En ese momento Lynley no había preguntado por qué la jefa de la comisaría había llamado a la policía metropolitana. Hasta que se reunió más tarde con Hillier no supo que había más víctimas. No sabía que tres pertenecían a minorías raciales. Y no sabía que la policía no había identificado a ninguna. Todo eso se lo contó luego Hillier. En Saint George's Gardens simplemente llegó a la conclusión de que necesitarían refuerzos y que alguien tendría que coordinar una investigación que iba a comprender un territorio con dos zonas de la ciudad radicalmente distintas: Brick Lane en Tower Hamlets era el centro de la comunidad bangladesí, y aún quedaba población de las Antillas, que había sido mayoría en el pasado, mientras que la zona de Saint Paneras donde Saint George's Gardens formaba un oasis verde entre distinguidas casas restauradas de estilo georgiano era decididamente monocromática, siendo el blanco el color en cuestión.

– ¿En qué punto de la investigación están en Brick Lane? -le preguntó a la inspectora Towers.

Ella meneó la cabeza y miró hacia las puertas de hierro forjado por las que había entrado Lynley. Este siguió su mirada y vio que empezaban a congregarse miembros de la prensa y la televisión, que se distinguían por las libretas, las grabadoras y las furgonetas de las que descargaban cámaras de vídeo. Un agente encargado de la prensa los dirigía hacia un lado.

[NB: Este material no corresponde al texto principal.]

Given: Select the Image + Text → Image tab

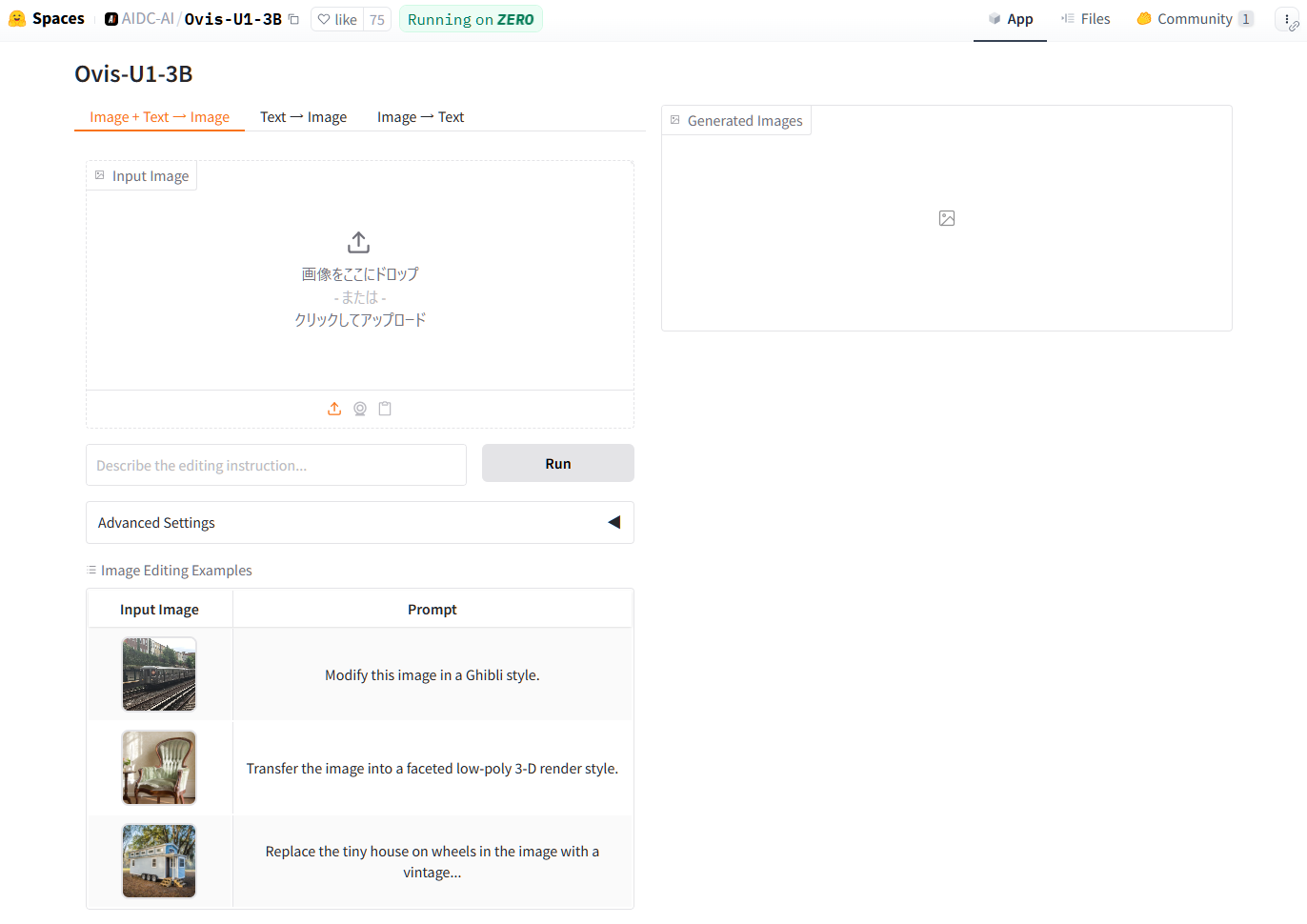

– Según Hartell, Brick Lane no ha hecho una mierda, razón por la cual quiso marcharse de allí. Dice que es un problema endémico. Ahora bien, podría ser que tuviera un interés personal en manchar la reputación de su ex jefe, o podría ser que esos tipos se echaran a la bartola. En cualquier caso, tenemos que investigar. -Encorvó los hombros y se metió las manos enguantadas en los bolsillos del anorak. Señaló con la cabeza a la gente de la prensa-. Ni que decir tiene que esos de ahí van a hacer su agosto si se enteran de todo esto… Entre usted y yo, he pensado que sería mejor que pareciera que hay policías por todas partes rastreándolo todo.

Lynley la miró con cierto interés. Era evidente que no le interesaba la política, pero también estaba claro que era rápida de reflejos.

– Entonces, ¿está segura de lo que afirma el agente Hartell? -le pareció prudente preguntar a pesar de todo.

– Al principio no -admitió-. Pero me ha convencido bastante deprisa.

– ¿Cómo?

– No ha visto el cadáver tan de cerca como yo, pero me ha llevado aparte y me ha preguntado por las manos.

– ¿Las manos? ¿Qué pasa con las manos?

La inspectora lo miró.

– ¿No lo ha visto? Será mejor que venga conmigo, comisario.